- The task -
Can you render the whole listing below as a Markdown table with the columns No. and Line, numbering each row and skipping blank lines?

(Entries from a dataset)
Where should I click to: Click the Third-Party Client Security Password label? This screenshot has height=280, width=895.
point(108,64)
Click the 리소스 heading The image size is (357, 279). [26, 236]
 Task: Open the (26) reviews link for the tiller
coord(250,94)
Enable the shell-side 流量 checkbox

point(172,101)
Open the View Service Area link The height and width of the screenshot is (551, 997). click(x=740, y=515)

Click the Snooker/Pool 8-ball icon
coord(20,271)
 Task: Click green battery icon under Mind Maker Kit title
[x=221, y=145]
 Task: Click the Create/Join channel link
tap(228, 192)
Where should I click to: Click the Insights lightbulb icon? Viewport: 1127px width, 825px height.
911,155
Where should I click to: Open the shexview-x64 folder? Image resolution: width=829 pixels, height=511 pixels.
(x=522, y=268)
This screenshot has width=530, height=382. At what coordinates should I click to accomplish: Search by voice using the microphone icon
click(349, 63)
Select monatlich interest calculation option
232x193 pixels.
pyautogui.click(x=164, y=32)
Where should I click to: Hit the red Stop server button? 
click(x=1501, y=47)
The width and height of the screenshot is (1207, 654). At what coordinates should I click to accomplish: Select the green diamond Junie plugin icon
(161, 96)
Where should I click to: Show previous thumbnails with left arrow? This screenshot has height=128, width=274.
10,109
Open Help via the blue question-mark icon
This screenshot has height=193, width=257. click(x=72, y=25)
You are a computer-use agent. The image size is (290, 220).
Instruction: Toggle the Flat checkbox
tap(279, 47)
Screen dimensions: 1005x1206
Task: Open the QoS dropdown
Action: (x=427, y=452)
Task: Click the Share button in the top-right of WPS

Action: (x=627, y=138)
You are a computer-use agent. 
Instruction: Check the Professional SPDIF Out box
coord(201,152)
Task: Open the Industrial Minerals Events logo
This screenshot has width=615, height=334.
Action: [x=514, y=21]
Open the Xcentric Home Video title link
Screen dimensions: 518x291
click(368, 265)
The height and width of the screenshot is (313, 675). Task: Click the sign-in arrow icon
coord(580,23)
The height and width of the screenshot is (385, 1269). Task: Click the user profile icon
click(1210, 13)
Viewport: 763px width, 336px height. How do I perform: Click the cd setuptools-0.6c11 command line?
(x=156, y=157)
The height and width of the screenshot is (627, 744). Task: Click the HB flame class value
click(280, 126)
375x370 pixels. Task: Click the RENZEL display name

- Output -
| No. | Line |
|---|---|
| 1 | Where should I click to: Click the Third-Party Client Security Password label? This screenshot has height=280, width=895. |
| 2 | point(108,64) |
| 3 | Click the 리소스 heading The image size is (357, 279). [26, 236] |
| 4 |  Task: Open the (26) reviews link for the tiller |
| 5 | coord(250,94) |
| 6 | Enable the shell-side 流量 checkbox |
| 7 | point(172,101) |
| 8 | Open the View Service Area link The height and width of the screenshot is (551, 997). click(x=740, y=515) |
| 9 | Click the Snooker/Pool 8-ball icon |
| 10 | coord(20,271) |
| 11 |  Task: Click green battery icon under Mind Maker Kit title |
| 12 | [x=221, y=145] |
| 13 |  Task: Click the Create/Join channel link |
| 14 | tap(228, 192) |
| 15 | Where should I click to: Click the Insights lightbulb icon? Viewport: 1127px width, 825px height. |
| 16 | 911,155 |
| 17 | Where should I click to: Open the shexview-x64 folder? Image resolution: width=829 pixels, height=511 pixels. |
| 18 | (x=522, y=268) |
| 19 | This screenshot has width=530, height=382. At what coordinates should I click to accomplish: Search by voice using the microphone icon |
| 20 | click(349, 63) |
| 21 | Select monatlich interest calculation option |
| 22 | 232x193 pixels. |
| 23 | pyautogui.click(x=164, y=32) |
| 24 | Where should I click to: Hit the red Stop server button?  |
| 25 | click(x=1501, y=47) |
| 26 | The width and height of the screenshot is (1207, 654). At what coordinates should I click to accomplish: Select the green diamond Junie plugin icon |
| 27 | (161, 96) |
| 28 | Where should I click to: Show previous thumbnails with left arrow? This screenshot has height=128, width=274. |
| 29 | 10,109 |
| 30 | Open Help via the blue question-mark icon |
| 31 | This screenshot has height=193, width=257. click(x=72, y=25) |
| 32 | You are a computer-use agent. The image size is (290, 220). |
| 33 | Instruction: Toggle the Flat checkbox |
| 34 | tap(279, 47) |
| 35 | Screen dimensions: 1005x1206 |
| 36 | Task: Open the QoS dropdown |
| 37 | Action: (x=427, y=452) |
| 38 | Task: Click the Share button in the top-right of WPS |
| 39 | Action: (x=627, y=138) |
| 40 | You are a computer-use agent.  |
| 41 | Instruction: Check the Professional SPDIF Out box |
| 42 | coord(201,152) |
| 43 | Task: Open the Industrial Minerals Events logo |
| 44 | This screenshot has width=615, height=334. |
| 45 | Action: [x=514, y=21] |
| 46 | Open the Xcentric Home Video title link |
| 47 | Screen dimensions: 518x291 |
| 48 | click(368, 265) |
| 49 | The height and width of the screenshot is (313, 675). Task: Click the sign-in arrow icon |
| 50 | coord(580,23) |
| 51 | The height and width of the screenshot is (385, 1269). Task: Click the user profile icon |
| 52 | click(1210, 13) |
| 53 | Viewport: 763px width, 336px height. How do I perform: Click the cd setuptools-0.6c11 command line? |
| 54 | (x=156, y=157) |
| 55 | The height and width of the screenshot is (627, 744). Task: Click the HB flame class value |
| 56 | click(280, 126) |
| 57 | 375x370 pixels. Task: Click the RENZEL display name |